(Beginning of EXERCISE DATA)

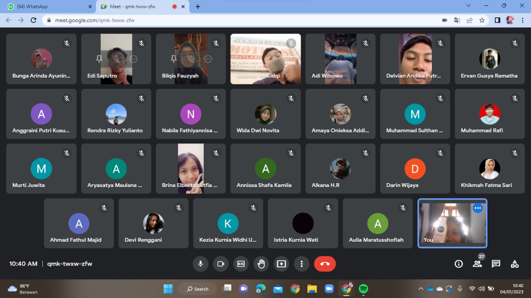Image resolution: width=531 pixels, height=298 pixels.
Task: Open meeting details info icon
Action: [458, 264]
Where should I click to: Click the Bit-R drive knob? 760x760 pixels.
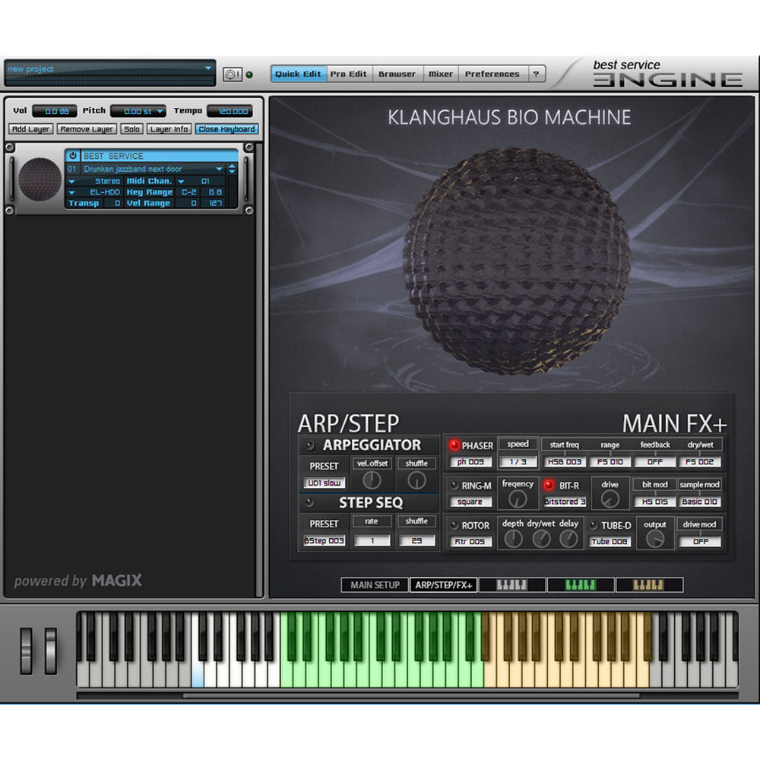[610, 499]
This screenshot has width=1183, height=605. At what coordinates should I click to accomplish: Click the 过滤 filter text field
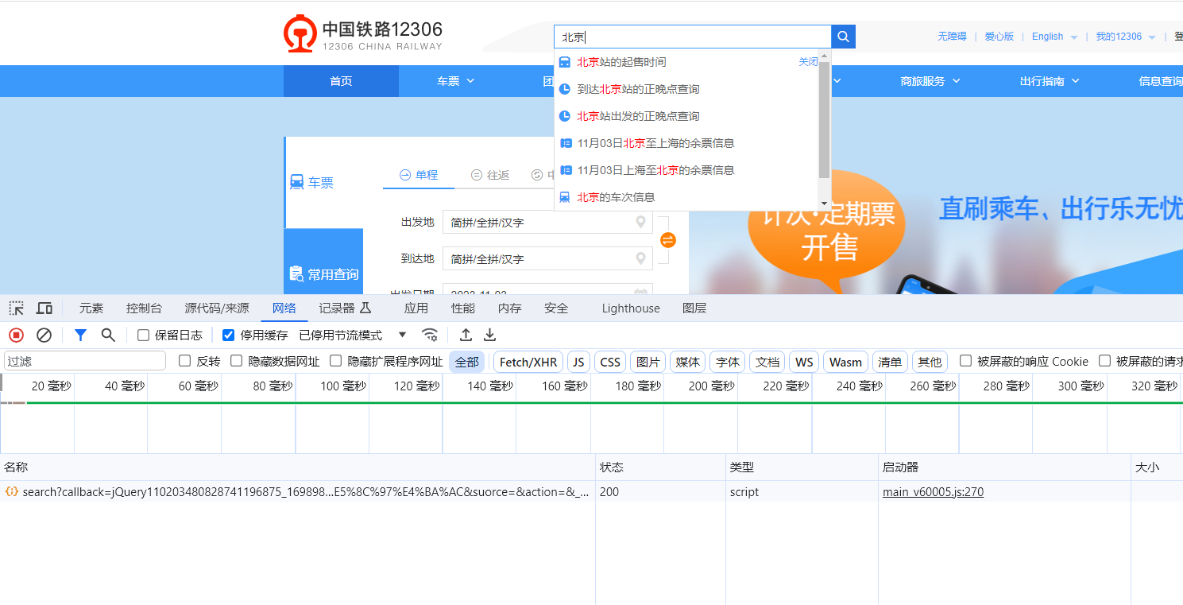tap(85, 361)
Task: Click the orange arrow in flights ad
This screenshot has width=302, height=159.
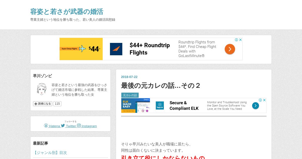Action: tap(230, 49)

(End of EXERCISE DATA)

- WHAT THIS TASK INVOLVES -
Each line from the one with "Where should I" to the last line of the listing should be returned exactly, both ends included, and no picture with them.

- SOLUTION TO THE PROBLEM -
Where should I click to: Click the Bit-R drive knob? 760x760 pixels.
[610, 499]
This screenshot has width=1183, height=605. At what coordinates should I click to accomplish: Click the 过滤 filter text field
tap(85, 361)
Task: Click the orange arrow in flights ad
This screenshot has width=302, height=159.
Action: tap(230, 49)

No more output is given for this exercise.